But he didn't go all the way.

The challengers pressed Erickson to expand the injunction nationwide, but he declined to do so, limiting it to the 13 states in the case: Alaska, Arizona, Arkansas, Colorado, Idaho, Missouri, Montana, Nebraska, Nevada, North Dakota, South Dakota, Wyoming and New Mexico's state engineer.

Local attorneys said both of Erickson's decisions -- to grant the injunction but not expand it -- seemed in line with his judicial philosophy.

"I wasn't particularly surprised at his ruling on the Clean Water Act case," said one North Dakota attorney who didn't want to be quoted on the record because he frequently argues cases in Erickson's court.

"I think all the North Dakota farm groups were against it. He would get in line," the attorney said. "Ralph is never going to be one to get too far in front of the parade. He's the ultimate go-along guy."

Whether Erickson's injunction will stick, though, depends on where the cases ultimately end up -- district court or appellate court.

An answer to that question could come soon: A 6th Circuit panel is slated to hear arguments in Cincinnati on Dec. 8 over where the case belongs.

However, Erickson's court yesterday denied the Justice Department's bid to put the North Dakota case on hold until the 6th Circuit rules. It also granted the challengers' motion to move forward swiftly with the case, setting a schedule that begins before the 6th Circuit is likely to make a decision on the jurisdiction question.

And the order hinted that even if the 6th Circuit rules that is has jurisdiction over the case, Erickson's court may not automatically dismiss the case before him.

'Strict constructionist'

If the case does stay with Erickson, both sides will be dealing with a largely unknown entity.

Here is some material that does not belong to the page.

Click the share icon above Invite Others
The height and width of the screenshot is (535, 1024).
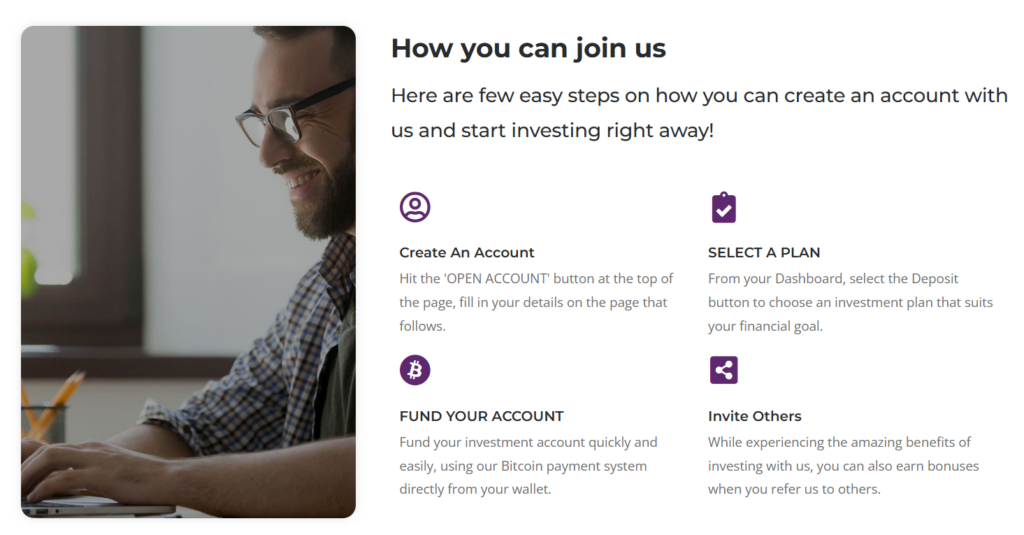723,370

Crothers, the state Supreme Court justice, said Erickson "reads the law and applies it within constitutional bounds."

The constitutional question will be significant in the water case.

Opponents of federal water regulation have for decades argued that under the Constitution's Commerce Clause, EPA may not regulate a body of water that lies entirely within one state and has minimal effect on interstate commerce.

Johnson, the North Dakota attorney, cautioned against labeling Erickson "conservative" but did say he believes Erickson has a "strict constructionist" view of the Constitution -- meaning he follows the text of the Constitution as it's written.

"I would not say that he's conservative," Johnson said. "I truly believe this guy has taken on the mantle of United States judge. I think he'll make the decision that is in the best interest of the United States. And I think he takes that very seriously."